* [GIVEN INFORMATION]

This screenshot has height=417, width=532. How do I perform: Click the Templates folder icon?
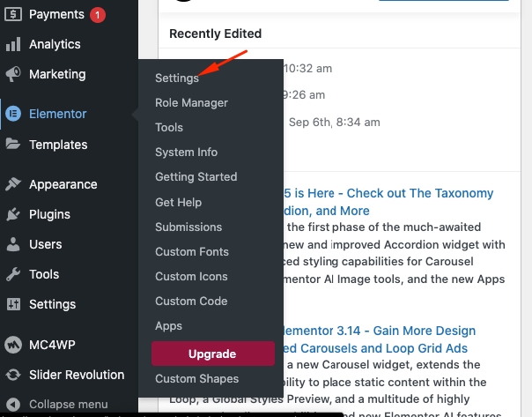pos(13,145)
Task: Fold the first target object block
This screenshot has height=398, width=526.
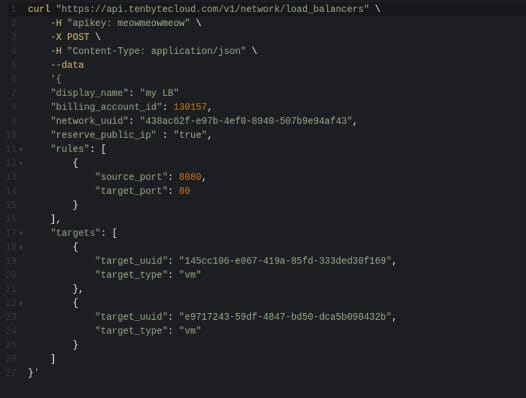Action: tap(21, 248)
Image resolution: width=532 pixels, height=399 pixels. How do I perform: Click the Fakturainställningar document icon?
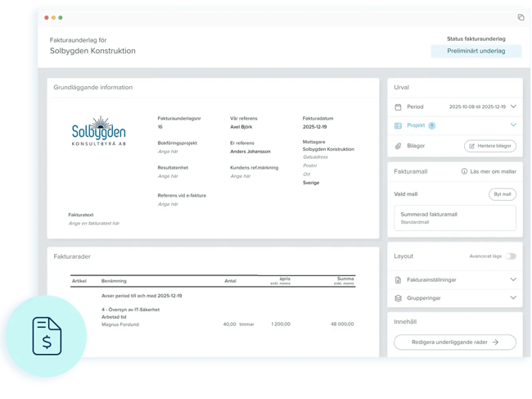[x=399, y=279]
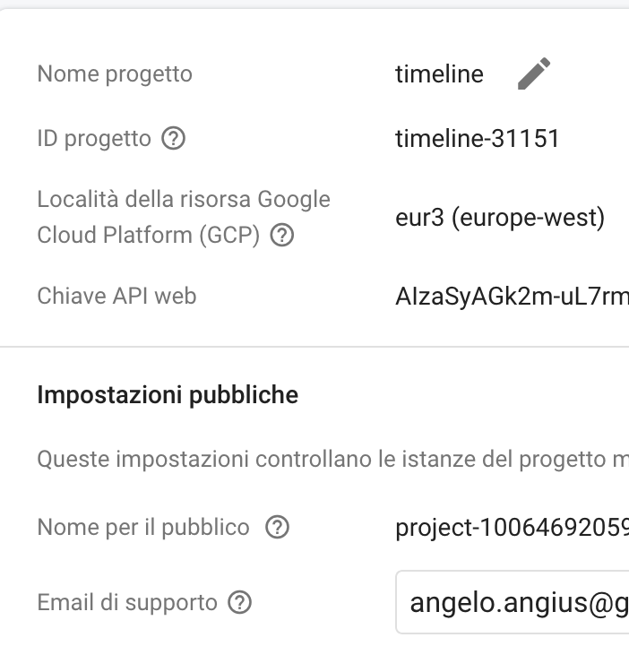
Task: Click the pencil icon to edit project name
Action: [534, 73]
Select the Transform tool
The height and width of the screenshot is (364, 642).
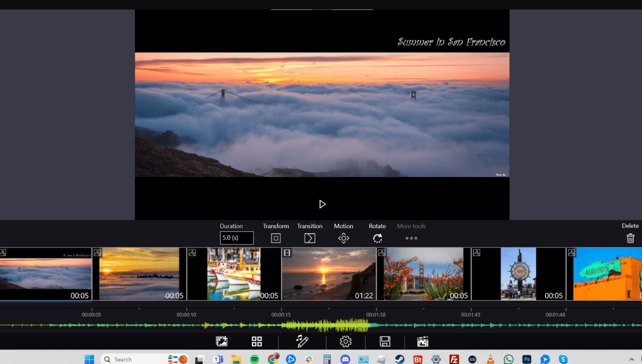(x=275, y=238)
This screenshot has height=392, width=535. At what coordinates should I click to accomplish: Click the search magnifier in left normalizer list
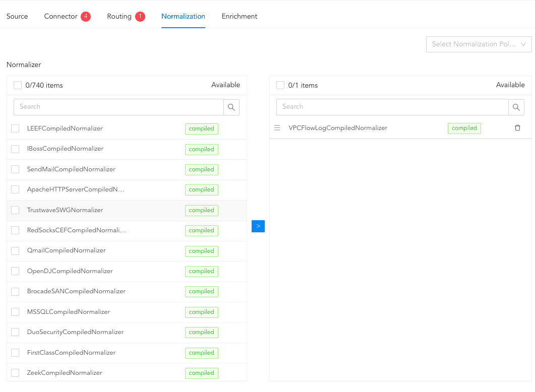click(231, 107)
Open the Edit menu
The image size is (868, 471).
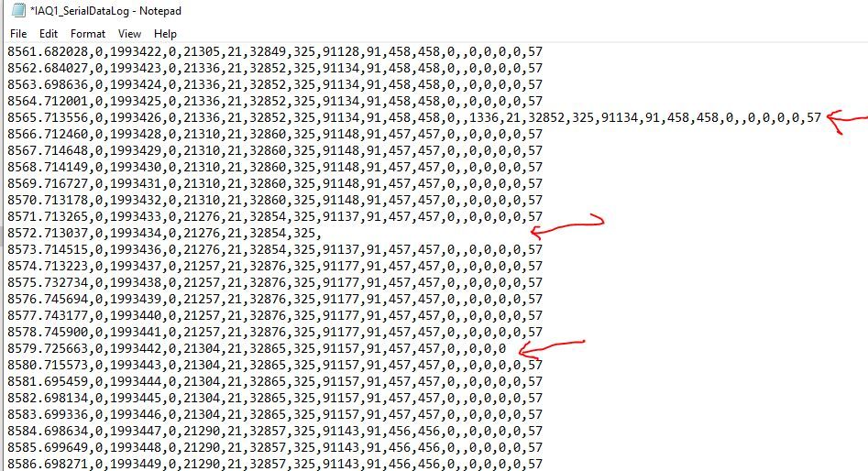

* [DIRECTIONS FOR THIS TASK]
When you transcribe the lines above, keep every word exact but leave the pictures behind.

* [RESPONSE BELOW]
This screenshot has height=417, width=532. How do I perform: Click the Templates folder icon?
pos(13,145)
Task: Fold the first target object block
This screenshot has height=398, width=526.
Action: tap(21, 248)
Image resolution: width=532 pixels, height=399 pixels. How do I perform: Click the Fakturainställningar document icon?
[x=399, y=279]
Task: Click the pencil icon to edit project name
Action: [534, 73]
Select the Transform tool
The height and width of the screenshot is (364, 642).
(x=275, y=238)
This screenshot has height=392, width=535. At what coordinates should I click to accomplish: Click the search magnifier in left normalizer list
click(231, 107)
Open the Edit menu
The image size is (868, 471).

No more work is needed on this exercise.